• _PROBLEM DETAILS_:
An exact copy of every record is needed.

• _GIVEN RECORDS_:
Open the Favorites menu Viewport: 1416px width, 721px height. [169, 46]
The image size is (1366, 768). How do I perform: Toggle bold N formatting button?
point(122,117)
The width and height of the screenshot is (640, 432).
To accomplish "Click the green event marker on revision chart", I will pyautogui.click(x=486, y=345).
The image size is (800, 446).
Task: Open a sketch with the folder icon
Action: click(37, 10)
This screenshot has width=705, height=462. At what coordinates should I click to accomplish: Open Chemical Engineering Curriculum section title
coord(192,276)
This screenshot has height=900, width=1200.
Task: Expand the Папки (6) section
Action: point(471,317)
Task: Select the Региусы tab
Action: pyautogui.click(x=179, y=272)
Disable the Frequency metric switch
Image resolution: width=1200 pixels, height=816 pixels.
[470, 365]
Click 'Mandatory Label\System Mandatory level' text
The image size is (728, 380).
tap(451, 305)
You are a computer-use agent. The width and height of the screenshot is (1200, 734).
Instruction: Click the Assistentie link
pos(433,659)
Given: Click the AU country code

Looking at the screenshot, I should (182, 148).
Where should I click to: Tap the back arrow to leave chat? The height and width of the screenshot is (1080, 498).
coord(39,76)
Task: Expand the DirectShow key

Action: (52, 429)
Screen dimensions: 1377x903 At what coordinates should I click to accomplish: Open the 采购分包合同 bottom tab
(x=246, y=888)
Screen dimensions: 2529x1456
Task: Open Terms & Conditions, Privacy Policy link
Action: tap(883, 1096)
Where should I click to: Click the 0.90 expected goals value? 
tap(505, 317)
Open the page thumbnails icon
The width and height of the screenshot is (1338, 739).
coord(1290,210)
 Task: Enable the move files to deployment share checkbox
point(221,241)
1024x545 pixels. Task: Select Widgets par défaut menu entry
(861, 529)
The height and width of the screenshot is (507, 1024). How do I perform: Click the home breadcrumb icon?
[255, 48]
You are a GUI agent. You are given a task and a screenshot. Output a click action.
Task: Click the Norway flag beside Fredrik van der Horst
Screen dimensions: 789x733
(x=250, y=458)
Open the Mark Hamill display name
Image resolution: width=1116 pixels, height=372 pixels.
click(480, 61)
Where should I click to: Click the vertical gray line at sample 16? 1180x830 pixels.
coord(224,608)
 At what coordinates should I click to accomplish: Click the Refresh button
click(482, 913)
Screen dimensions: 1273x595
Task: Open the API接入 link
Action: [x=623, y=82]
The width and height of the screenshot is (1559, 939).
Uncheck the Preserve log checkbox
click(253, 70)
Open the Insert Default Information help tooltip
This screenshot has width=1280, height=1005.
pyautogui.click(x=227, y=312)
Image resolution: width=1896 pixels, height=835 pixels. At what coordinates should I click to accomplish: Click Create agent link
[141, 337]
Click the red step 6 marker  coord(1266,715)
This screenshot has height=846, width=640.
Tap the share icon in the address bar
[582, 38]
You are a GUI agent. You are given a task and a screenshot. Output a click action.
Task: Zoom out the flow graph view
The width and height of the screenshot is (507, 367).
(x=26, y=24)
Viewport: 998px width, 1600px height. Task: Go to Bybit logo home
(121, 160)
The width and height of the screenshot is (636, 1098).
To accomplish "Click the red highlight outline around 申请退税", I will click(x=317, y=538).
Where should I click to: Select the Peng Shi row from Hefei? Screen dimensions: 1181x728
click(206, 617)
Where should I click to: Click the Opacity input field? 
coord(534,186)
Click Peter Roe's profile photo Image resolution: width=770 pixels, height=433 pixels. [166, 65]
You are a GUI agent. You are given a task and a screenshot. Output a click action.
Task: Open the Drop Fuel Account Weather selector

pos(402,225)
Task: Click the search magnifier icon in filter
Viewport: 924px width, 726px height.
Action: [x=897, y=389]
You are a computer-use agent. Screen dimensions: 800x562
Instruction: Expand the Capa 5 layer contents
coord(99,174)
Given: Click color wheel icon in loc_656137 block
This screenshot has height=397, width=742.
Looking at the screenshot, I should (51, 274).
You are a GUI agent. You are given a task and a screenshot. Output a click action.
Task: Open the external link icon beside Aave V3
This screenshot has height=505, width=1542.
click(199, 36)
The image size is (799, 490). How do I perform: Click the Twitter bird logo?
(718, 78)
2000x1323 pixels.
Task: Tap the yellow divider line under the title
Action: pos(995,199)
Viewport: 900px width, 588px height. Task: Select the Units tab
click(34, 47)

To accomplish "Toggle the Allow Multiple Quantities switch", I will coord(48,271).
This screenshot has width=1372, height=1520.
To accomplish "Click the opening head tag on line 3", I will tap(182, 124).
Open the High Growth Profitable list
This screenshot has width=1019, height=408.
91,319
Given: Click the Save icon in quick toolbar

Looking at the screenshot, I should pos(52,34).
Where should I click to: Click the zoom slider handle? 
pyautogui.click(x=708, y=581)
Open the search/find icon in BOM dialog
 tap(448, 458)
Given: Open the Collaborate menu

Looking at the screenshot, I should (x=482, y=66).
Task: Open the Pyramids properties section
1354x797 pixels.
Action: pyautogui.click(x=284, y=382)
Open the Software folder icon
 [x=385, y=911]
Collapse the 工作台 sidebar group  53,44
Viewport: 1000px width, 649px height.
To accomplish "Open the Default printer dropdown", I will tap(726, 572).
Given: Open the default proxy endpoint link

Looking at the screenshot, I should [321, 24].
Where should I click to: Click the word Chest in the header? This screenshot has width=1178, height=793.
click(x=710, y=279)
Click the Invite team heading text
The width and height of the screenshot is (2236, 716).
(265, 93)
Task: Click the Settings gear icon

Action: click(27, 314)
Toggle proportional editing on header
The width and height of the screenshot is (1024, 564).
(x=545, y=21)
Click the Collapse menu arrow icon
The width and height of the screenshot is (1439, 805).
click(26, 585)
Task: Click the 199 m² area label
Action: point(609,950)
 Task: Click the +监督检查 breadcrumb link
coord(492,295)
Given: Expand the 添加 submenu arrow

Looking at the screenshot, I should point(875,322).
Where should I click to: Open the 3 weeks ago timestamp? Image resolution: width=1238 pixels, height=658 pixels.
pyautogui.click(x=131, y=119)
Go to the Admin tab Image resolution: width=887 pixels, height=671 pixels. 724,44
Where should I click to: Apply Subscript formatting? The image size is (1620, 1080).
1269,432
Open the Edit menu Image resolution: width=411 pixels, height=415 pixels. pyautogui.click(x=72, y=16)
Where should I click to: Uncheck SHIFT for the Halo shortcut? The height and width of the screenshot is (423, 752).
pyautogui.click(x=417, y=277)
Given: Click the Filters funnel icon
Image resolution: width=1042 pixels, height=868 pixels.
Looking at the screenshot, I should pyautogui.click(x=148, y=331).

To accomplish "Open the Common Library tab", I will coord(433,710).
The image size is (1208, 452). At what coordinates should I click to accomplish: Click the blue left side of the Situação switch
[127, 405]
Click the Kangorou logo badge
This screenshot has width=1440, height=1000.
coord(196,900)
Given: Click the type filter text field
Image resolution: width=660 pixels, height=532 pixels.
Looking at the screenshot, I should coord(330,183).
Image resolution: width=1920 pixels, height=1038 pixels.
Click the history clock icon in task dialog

• _RESPONSE BELOW_:
Open the Favorites menu Viewport: 1416px width, 721px height. [169, 46]
The image size is (1366, 768). How do I perform: Toggle bold N formatting button?
point(122,117)
The width and height of the screenshot is (640, 432).
To accomplish "Click the green event marker on revision chart", I will pyautogui.click(x=486, y=345).
The image size is (800, 446).
Task: Open a sketch with the folder icon
Action: click(37, 10)
This screenshot has width=705, height=462. At what coordinates should I click to accomplish: Open Chemical Engineering Curriculum section title
coord(192,276)
This screenshot has height=900, width=1200.
Task: Expand the Папки (6) section
Action: point(471,317)
Task: Select the Региусы tab
Action: pyautogui.click(x=179, y=272)
Disable the Frequency metric switch
Image resolution: width=1200 pixels, height=816 pixels.
[470, 365]
Click 'Mandatory Label\System Mandatory level' text
The image size is (728, 380).
tap(451, 305)
You are a computer-use agent. The width and height of the screenshot is (1200, 734).
Instruction: Click the Assistentie link
pos(433,659)
Given: Click the AU country code

Looking at the screenshot, I should (182, 148).
Where should I click to: Tap the back arrow to leave chat? The height and width of the screenshot is (1080, 498).
coord(39,76)
Task: Expand the DirectShow key

Action: (52, 429)
Screen dimensions: 1377x903 At what coordinates should I click to accomplish: Open the 采购分包合同 bottom tab
(x=246, y=888)
Screen dimensions: 2529x1456
Task: Open Terms & Conditions, Privacy Policy link
Action: tap(883, 1096)
Where should I click to: Click the 0.90 expected goals value? 
tap(505, 317)
Open the page thumbnails icon
The width and height of the screenshot is (1338, 739).
coord(1290,210)
 Task: Enable the move files to deployment share checkbox
point(221,241)
1024x545 pixels. Task: Select Widgets par défaut menu entry
(861, 529)
The height and width of the screenshot is (507, 1024). How do I perform: Click the home breadcrumb icon?
[255, 48]
You are a GUI agent. You are given a task and a screenshot. Output a click action.
Task: Click the Norway flag beside Fredrik van der Horst
Screen dimensions: 789x733
(x=250, y=458)
Open the Mark Hamill display name
Image resolution: width=1116 pixels, height=372 pixels.
click(480, 61)
Where should I click to: Click the vertical gray line at sample 16? 1180x830 pixels.
coord(224,608)
 At what coordinates should I click to accomplish: Click the Refresh button
click(482, 913)
Screen dimensions: 1273x595
Task: Open the API接入 link
Action: [x=623, y=82]
The width and height of the screenshot is (1559, 939).
Uncheck the Preserve log checkbox
click(253, 70)
Open the Insert Default Information help tooltip
This screenshot has width=1280, height=1005.
pyautogui.click(x=227, y=312)
Image resolution: width=1896 pixels, height=835 pixels. At what coordinates should I click to accomplish: Click Create agent link
[141, 337]
Click the red step 6 marker  coord(1266,715)
This screenshot has height=846, width=640.
Tap the share icon in the address bar
[582, 38]
You are a GUI agent. You are given a task and a screenshot. Output a click action.
Task: Zoom out the flow graph view
The width and height of the screenshot is (507, 367).
(x=26, y=24)
Viewport: 998px width, 1600px height. Task: Go to Bybit logo home
(121, 160)
The width and height of the screenshot is (636, 1098).
To accomplish "Click the red highlight outline around 申请退税", I will click(x=317, y=538).
Where should I click to: Select the Peng Shi row from Hefei? Screen dimensions: 1181x728
click(206, 617)
Where should I click to: Click the Opacity input field? 
coord(534,186)
Click Peter Roe's profile photo Image resolution: width=770 pixels, height=433 pixels. [166, 65]
You are a GUI agent. You are given a task and a screenshot. Output a click action.
Task: Open the Drop Fuel Account Weather selector

pos(402,225)
Task: Click the search magnifier icon in filter
Viewport: 924px width, 726px height.
Action: [x=897, y=389]
You are a computer-use agent. Screen dimensions: 800x562
Instruction: Expand the Capa 5 layer contents
coord(99,174)
Given: Click color wheel icon in loc_656137 block
This screenshot has height=397, width=742.
Looking at the screenshot, I should (51, 274).
You are a GUI agent. You are given a task and a screenshot. Output a click action.
Task: Open the external link icon beside Aave V3
This screenshot has height=505, width=1542.
click(199, 36)
The image size is (799, 490). How do I perform: Click the Twitter bird logo?
(718, 78)
2000x1323 pixels.
Task: Tap the yellow divider line under the title
Action: pos(995,199)
Viewport: 900px width, 588px height. Task: Select the Units tab
click(34, 47)

To accomplish "Toggle the Allow Multiple Quantities switch", I will coord(48,271).
This screenshot has width=1372, height=1520.
To accomplish "Click the opening head tag on line 3", I will tap(182, 124).
Open the High Growth Profitable list
This screenshot has width=1019, height=408.
91,319
Given: Click the Save icon in quick toolbar

Looking at the screenshot, I should pos(52,34).
Where should I click to: Click the zoom slider handle? 
pyautogui.click(x=708, y=581)
Open the search/find icon in BOM dialog
 tap(448, 458)
Given: Open the Collaborate menu

Looking at the screenshot, I should (x=482, y=66).
Task: Open the Pyramids properties section
1354x797 pixels.
Action: pyautogui.click(x=284, y=382)
Open the Software folder icon
 [x=385, y=911]
Collapse the 工作台 sidebar group  53,44
Viewport: 1000px width, 649px height.
To accomplish "Open the Default printer dropdown", I will tap(726, 572).
Given: Open the default proxy endpoint link

Looking at the screenshot, I should [321, 24].
Where should I click to: Click the word Chest in the header? This screenshot has width=1178, height=793.
click(x=710, y=279)
Click the Invite team heading text
The width and height of the screenshot is (2236, 716).
(265, 93)
Task: Click the Settings gear icon

Action: click(27, 314)
Toggle proportional editing on header
The width and height of the screenshot is (1024, 564).
(x=545, y=21)
Click the Collapse menu arrow icon
The width and height of the screenshot is (1439, 805).
click(26, 585)
Task: Click the 199 m² area label
Action: point(609,950)
 Task: Click the +监督检查 breadcrumb link
coord(492,295)
Given: Expand the 添加 submenu arrow

Looking at the screenshot, I should point(875,322).
Where should I click to: Open the 3 weeks ago timestamp? Image resolution: width=1238 pixels, height=658 pixels.
pyautogui.click(x=131, y=119)
Go to the Admin tab Image resolution: width=887 pixels, height=671 pixels. 724,44
Where should I click to: Apply Subscript formatting? The image size is (1620, 1080).
1269,432
Open the Edit menu Image resolution: width=411 pixels, height=415 pixels. pyautogui.click(x=72, y=16)
Where should I click to: Uncheck SHIFT for the Halo shortcut? The height and width of the screenshot is (423, 752).
pyautogui.click(x=417, y=277)
Given: Click the Filters funnel icon
Image resolution: width=1042 pixels, height=868 pixels.
Looking at the screenshot, I should pyautogui.click(x=148, y=331).

To accomplish "Open the Common Library tab", I will coord(433,710).
The image size is (1208, 452). At what coordinates should I click to accomplish: Click the blue left side of the Situação switch
[127, 405]
Click the Kangorou logo badge
This screenshot has width=1440, height=1000.
coord(196,900)
Given: Click the type filter text field
Image resolution: width=660 pixels, height=532 pixels.
Looking at the screenshot, I should coord(330,183).
Image resolution: width=1920 pixels, height=1038 pixels.
Click the history clock icon in task dialog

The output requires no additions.